# Task set
[a] Answer these questions from the R tutorial:
(i) What result does the session use as its case study?
(ii) Which tidyr function is named as an example of the more advanced ones?
(iii) What values mark the two ends of the correlation coefficient's range?
[b] In the R tutorial, rewrite the paragraph that begins "Any covariation in voting behaviour" as a short list of its main points.
[c] From the R tutorial, reproduce the stretch from "generate graphical small" through "of correlation coefficient.".

# Quoted passage
Session 04: Introduction to R II

In this session you will continue to learn about R as a technology for doing data analysis, again using the somewhat depressing Brexit result as a case study. This session will be more practical-focussed (and analytically involved) than the last. You will use R to generate insights into the demographics behind the Brexit vote.

By the end of this session you should be able to:

generate graphical small multiples using ggplot2
make use of more advanced tidyr functions, such as gather(), for preparing R data frames for charting
calculate summary statistics over your datasets
perform a linear regression analysis and use graphics to make decisions about model fit
learn about permutation-based approaches to statistical testing

A print version of this document can be downloaded from [this link].

Task 1. Explore bivariate relationships using correlation

Figure 1: Scatterplots containing varying extents of correlation coefficient.

correlation

You finished last week’s session by plotting maps of the Leave:Remain vote and of different Census variables. Visually scanning across the maps, you might have observed that variation in the vote by Local Authority (LA) tends to co-vary with variation in the demographic characteristics of LAs. Any systematic co-variation would be interesting given the popular discourse on the Leave:Remain vote — that Leave represented those people and places structurally left behind by economic change.

Any covariation in voting behaviour and demographics can be analysed more directly through correlation analysis. You will have learnt that the correlation coefficient can be used to summarise the strength of linear association between two variables. It is a quantity that ranges from perfect negative correlation (-1) to perfect positive correlation (+1) and can be considered a measure of effect size to the extent that it describes how much of something (correlation in this case) exists.

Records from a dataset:
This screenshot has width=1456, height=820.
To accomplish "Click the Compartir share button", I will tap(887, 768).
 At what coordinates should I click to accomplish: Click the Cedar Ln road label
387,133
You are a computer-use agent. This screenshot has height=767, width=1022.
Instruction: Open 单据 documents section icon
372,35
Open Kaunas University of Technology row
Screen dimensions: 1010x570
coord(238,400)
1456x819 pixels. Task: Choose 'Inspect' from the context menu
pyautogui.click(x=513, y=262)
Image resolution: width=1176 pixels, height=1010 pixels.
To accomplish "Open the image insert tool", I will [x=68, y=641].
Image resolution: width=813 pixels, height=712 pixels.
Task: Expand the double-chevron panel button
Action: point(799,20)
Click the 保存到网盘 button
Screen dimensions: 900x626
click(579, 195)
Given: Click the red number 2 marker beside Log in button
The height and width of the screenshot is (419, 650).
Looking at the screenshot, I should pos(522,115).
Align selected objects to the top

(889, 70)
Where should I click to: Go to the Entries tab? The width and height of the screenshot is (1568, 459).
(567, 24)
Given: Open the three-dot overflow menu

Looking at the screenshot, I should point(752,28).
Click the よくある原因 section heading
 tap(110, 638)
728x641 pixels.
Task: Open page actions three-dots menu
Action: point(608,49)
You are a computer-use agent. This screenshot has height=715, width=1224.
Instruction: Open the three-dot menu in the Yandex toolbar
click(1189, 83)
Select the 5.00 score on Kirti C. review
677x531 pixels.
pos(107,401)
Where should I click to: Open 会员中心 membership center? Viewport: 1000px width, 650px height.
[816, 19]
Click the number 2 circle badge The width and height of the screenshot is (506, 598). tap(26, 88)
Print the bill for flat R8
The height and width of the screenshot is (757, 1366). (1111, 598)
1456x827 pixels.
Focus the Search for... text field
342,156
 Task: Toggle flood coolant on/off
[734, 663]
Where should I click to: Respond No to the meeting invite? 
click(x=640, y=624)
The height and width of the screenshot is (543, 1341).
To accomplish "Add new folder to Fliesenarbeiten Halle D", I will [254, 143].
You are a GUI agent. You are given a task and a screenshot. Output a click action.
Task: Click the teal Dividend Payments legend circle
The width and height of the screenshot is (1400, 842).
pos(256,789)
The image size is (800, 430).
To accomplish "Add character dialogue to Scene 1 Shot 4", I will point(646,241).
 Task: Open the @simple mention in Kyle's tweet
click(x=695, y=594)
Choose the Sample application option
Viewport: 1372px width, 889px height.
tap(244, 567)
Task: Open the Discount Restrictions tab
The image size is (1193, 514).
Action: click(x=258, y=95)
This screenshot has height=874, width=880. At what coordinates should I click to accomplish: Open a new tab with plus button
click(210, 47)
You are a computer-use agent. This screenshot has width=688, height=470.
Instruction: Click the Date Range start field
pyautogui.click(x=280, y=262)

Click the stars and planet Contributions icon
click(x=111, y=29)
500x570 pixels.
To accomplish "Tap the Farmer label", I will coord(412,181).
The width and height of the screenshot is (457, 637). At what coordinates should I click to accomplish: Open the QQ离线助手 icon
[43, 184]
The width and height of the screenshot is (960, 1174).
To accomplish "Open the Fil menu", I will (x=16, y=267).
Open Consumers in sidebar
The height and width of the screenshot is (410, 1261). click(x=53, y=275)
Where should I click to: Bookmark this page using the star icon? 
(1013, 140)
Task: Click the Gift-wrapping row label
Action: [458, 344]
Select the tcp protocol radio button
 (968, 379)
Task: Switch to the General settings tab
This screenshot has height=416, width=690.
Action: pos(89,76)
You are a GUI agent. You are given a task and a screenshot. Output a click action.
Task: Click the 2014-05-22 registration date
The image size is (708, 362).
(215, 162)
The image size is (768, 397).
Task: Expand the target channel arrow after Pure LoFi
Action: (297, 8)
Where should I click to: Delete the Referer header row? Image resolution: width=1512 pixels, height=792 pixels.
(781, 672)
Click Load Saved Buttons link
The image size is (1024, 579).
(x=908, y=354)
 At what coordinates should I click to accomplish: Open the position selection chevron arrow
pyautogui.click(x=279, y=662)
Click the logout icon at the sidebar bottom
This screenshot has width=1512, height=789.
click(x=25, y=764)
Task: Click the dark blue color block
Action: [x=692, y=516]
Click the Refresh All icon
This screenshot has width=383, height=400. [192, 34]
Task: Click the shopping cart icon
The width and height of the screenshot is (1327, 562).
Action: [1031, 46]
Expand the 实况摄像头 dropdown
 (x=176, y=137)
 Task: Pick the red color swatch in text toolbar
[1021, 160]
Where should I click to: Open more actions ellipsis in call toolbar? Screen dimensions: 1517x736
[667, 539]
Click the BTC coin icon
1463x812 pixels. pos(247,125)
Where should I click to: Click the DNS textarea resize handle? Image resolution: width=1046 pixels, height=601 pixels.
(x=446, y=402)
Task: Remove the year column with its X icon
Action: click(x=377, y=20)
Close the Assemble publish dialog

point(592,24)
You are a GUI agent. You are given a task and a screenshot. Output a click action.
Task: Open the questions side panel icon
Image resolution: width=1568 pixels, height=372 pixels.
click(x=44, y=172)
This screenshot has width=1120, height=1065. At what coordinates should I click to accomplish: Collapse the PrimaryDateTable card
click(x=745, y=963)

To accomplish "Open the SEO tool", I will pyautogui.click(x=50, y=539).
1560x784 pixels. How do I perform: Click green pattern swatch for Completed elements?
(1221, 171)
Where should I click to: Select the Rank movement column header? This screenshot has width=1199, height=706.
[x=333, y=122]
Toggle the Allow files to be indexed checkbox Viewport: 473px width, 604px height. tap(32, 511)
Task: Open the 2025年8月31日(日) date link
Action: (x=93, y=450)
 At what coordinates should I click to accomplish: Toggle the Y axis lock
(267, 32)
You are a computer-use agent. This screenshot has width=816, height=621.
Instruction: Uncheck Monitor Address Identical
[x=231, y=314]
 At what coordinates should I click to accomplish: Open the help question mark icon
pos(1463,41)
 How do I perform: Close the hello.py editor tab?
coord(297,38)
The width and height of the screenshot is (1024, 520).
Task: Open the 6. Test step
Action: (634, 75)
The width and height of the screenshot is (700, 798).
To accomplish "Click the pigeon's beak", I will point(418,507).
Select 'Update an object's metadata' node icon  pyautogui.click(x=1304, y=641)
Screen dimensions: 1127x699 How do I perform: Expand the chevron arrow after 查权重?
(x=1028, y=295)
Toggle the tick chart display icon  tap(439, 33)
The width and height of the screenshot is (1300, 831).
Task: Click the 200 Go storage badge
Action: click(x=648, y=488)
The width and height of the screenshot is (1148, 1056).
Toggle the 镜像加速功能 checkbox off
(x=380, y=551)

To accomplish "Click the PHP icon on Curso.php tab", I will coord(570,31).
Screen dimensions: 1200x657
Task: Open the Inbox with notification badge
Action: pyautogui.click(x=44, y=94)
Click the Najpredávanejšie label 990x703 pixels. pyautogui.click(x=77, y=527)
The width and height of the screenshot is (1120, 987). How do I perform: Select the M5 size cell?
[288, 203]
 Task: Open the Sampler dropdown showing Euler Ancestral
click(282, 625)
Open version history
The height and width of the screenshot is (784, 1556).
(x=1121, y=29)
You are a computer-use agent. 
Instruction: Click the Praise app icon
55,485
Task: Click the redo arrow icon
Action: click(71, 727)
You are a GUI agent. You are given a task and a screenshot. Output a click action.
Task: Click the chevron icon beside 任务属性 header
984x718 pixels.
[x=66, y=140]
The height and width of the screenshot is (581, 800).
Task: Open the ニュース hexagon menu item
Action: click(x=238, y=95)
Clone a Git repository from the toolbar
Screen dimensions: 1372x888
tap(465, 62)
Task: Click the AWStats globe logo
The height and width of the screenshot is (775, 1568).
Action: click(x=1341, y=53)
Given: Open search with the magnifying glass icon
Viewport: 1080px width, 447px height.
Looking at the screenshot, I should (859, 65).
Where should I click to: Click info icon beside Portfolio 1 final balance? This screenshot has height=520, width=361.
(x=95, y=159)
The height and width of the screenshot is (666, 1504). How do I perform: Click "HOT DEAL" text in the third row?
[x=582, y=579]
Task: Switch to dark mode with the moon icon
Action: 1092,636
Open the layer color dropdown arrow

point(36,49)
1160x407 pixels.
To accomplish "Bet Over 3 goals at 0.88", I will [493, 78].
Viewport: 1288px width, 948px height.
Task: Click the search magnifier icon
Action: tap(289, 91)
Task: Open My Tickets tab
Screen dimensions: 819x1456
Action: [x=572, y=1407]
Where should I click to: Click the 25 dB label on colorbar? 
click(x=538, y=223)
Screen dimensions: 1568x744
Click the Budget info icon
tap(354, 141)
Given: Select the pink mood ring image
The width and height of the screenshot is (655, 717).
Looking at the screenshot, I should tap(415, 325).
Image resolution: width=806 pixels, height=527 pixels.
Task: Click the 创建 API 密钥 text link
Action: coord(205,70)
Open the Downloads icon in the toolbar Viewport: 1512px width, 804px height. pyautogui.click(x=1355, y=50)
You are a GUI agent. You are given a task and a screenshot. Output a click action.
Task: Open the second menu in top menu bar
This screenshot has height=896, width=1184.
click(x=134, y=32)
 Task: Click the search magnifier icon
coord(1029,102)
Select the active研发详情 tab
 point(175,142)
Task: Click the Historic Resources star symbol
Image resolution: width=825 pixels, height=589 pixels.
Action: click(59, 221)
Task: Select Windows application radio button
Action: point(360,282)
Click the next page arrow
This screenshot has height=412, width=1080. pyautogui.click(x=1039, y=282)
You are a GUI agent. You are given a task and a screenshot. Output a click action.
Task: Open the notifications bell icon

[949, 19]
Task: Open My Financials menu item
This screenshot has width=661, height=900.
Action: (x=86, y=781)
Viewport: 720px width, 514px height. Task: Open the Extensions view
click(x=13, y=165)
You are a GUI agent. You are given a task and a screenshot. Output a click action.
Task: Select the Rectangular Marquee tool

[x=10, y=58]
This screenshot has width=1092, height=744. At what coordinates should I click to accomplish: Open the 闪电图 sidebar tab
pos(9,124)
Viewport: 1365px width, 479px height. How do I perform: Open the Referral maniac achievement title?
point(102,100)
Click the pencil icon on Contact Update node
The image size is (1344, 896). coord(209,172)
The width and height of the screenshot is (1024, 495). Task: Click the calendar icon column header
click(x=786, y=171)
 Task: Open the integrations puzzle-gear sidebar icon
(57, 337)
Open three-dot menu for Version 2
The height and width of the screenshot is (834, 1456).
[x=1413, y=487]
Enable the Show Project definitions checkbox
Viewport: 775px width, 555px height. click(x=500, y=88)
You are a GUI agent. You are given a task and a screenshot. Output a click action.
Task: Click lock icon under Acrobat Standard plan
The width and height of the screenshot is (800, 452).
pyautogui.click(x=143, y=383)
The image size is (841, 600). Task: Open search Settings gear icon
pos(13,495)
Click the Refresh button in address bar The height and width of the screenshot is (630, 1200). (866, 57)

# The results
[a]
(i) The Brexit result (the Leave:Remain vote).
(ii) gather().
(iii) -1 (perfect negative correlation) and +1 (perfect positive correlation).

[b]
- Correlation analysis can look more directly at how voting behavior and demographics vary together.
- The correlation coefficient sums up how strong the linear link between two variables is.
- It runs from -1 (perfect negative correlation) to +1 (perfect positive correlation).
- It can be seen as a measure of effect size, since it describes how much correlation exists.

[c]
generate graphical small multiples using ggplot2
make use of more advanced tidyr functions, such as gather(), for preparing R data frames for charting
calculate summary statistics over your datasets
perform a linear regression analysis and use graphics to make decisions about model fit
learn about permutation-based approaches to statistical testing

A print version of this document can be downloaded from [this link].

Task 1. Explore bivariate relationships using correlation

Figure 1: Scatterplots containing varying extents of correlation coefficient.